Most graphs require the interaction between nodes that are not directly connected, i.e., higher-order information which is achieved by stacking GNN layers [2]. However, stacking layers degrades the performance [5, 20] due to over-smoothing: node representations become indistinguishable with increasing number of layers [6, 13, 26]. Further, GNNs in general are not able to handle long-range information due to over-squashing: information from the exponentially growing receptive field being compressed into fixed-length node vectors [2] due to its unfocused aggregation mechanism. Finally, deeper models stop responding to training due to the suspended animation problem [26], i.e. depth is a problem [6].

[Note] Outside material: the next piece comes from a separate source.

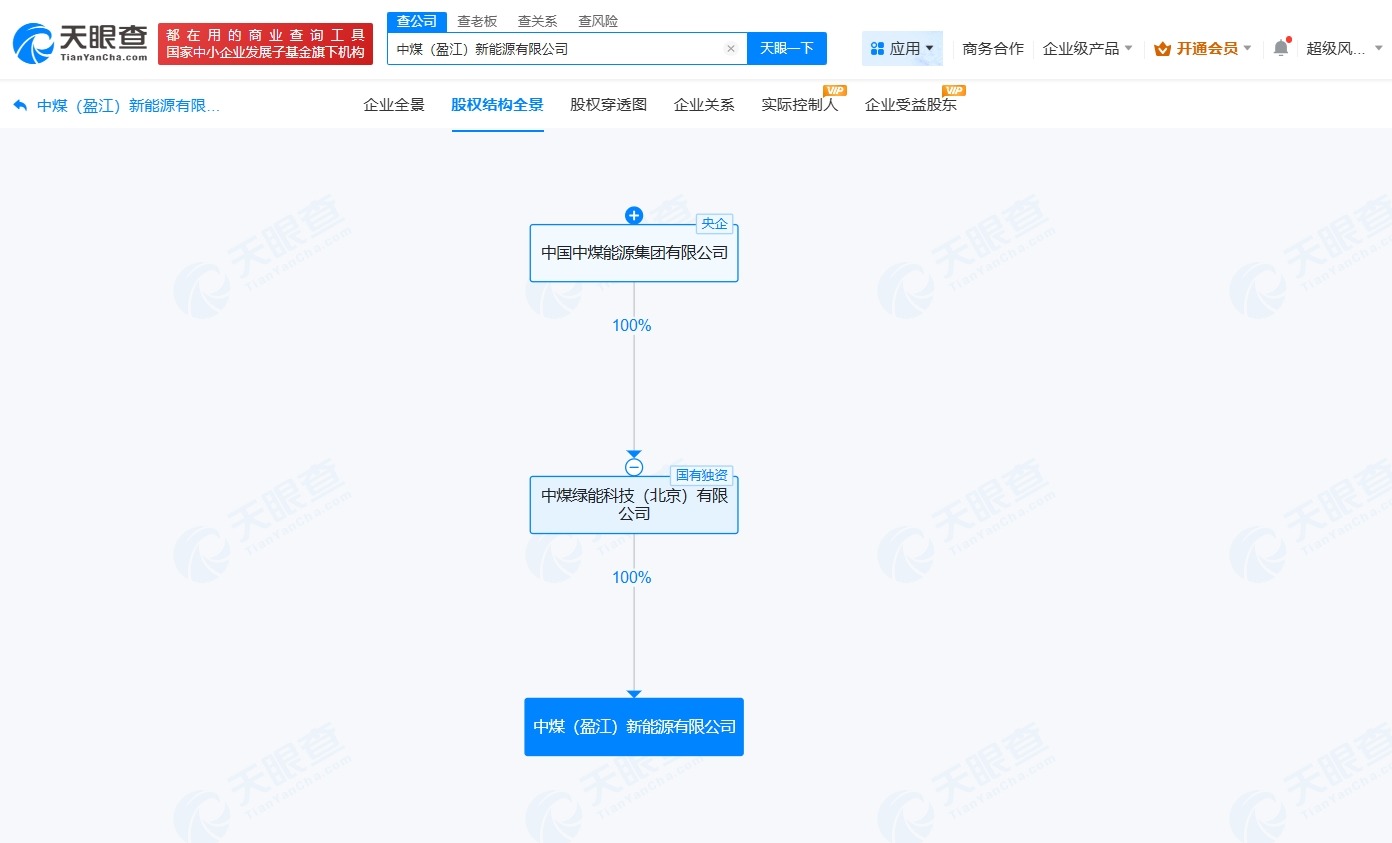This screenshot has width=1392, height=843.
Task: Collapse subsidiaries of 中煤绿能科技（北京）有限公司
Action: [634, 466]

To avoid these problems, several works combine deep propagation with shallow neural networks; SGC [26] used the K-th power of the adjacency matrix to capture higher-order information; H2GCN [29] aggregates higher-order information at each round. However, this form of linear combination of neighbour features at each layer looses the powerful expression ability of deep nonlinear architectures, essentially making them shallow models [5].
In another attempt to address the problem and incorporate deeper layers, JKNet [27] used dense skip connections, DropEdge [23] randomly removed graph edges and GCNII [5] added a portion of Initial residual and Identity. GCNII showed remarkable results for up to 64 layers and is the SOTA (Table 2) in Cora, a homophilic benchmark dataset. However, all these are spectral approaches based on the Laplacian eigenbasis and requires the whole graph structure [25]. The normalization used is computationally expensive and not scalable.

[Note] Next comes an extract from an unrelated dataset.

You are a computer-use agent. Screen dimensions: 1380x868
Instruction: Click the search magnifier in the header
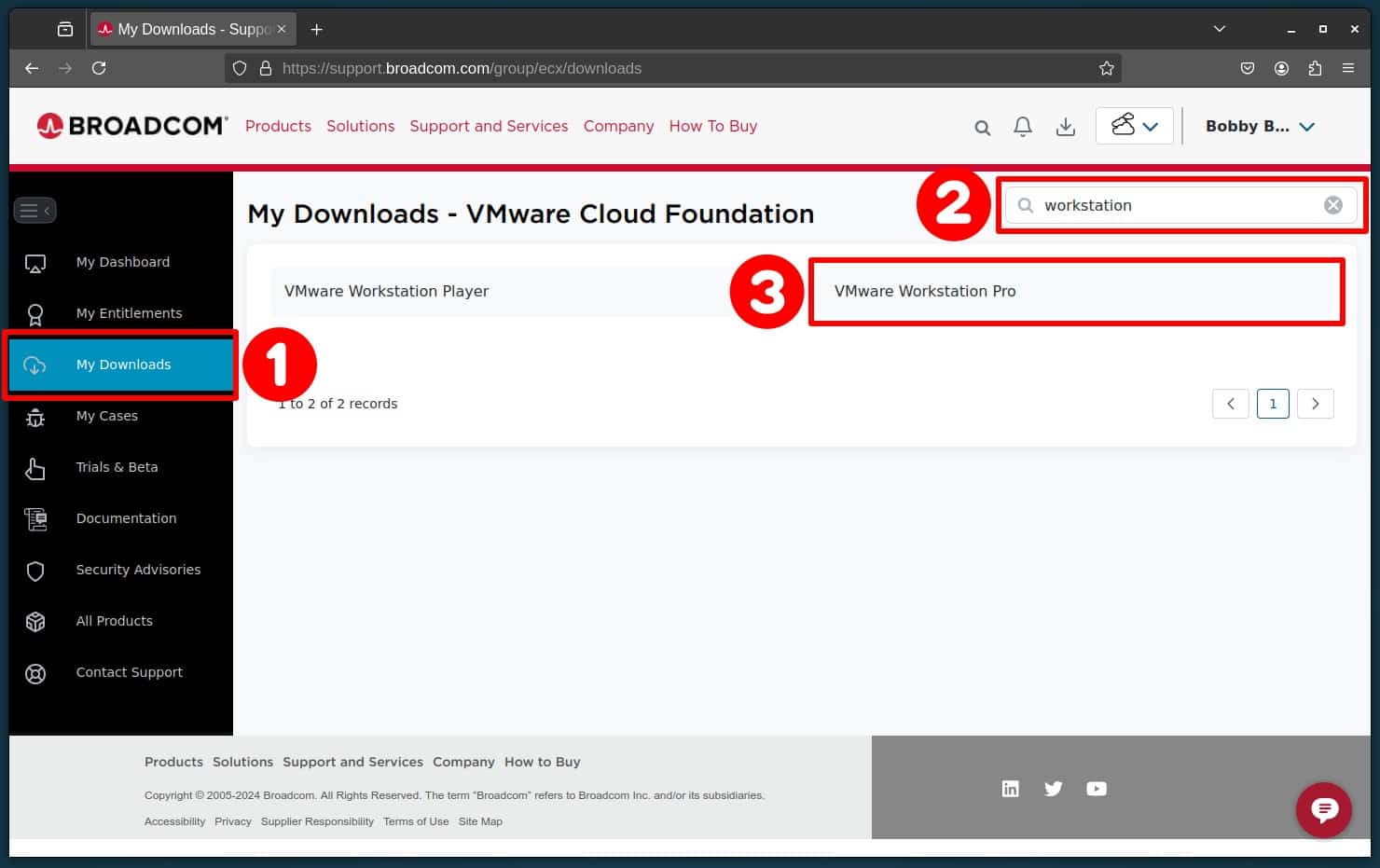[982, 126]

Furthermore, due to naive uniform aggregation of the neighbourhood, most of these models, including GCNII, are more suitable for homophilic datasets, where nodes linked to each other are more likely to belong in the same class, i.e., neighbourhoods with low noise. In practice, real-world graphs are also often noisy with connections between unrelated nodes [12], resulting in poor performance in current GNNs. As many popular GNN models implicitly assume homophily, results may be biased, unfair or erroneous [19]. This can result in a ‘filter bubble’ phenomenon in a recommendation system (reinforcing existing beliefs/views, and downplaying the opposite ones), or making minority groups less visible in social networks [29]. As a result, despite GCNIIs SOTA in homophilic datasets (Cora), its accuracy in heterophilic datasets (Texas, Wisconsin) is relatively poor [29].
On the other hand, [24] showed that self-attention is sufficient for achieving SOTA performance. GAT [25] generalizes attention for graphs using attention-based neighbourhood aggregation. Importantly, GAT improves on simple averaging [13] and max pooling [8] by allowing every node to compute a weighted average of its neighbours [4], which is a form of selective aggregation. The generalization ability of the attention mechanism helps GNNs generalize to larger and more noisy graphs [14]. By determining individual attention on each neighbour, GAT ignores irrelevant neighbours and focuses on those that are relevant [2].
Surprisingly, yet, GATs heterophilic performance is poor (Table 2).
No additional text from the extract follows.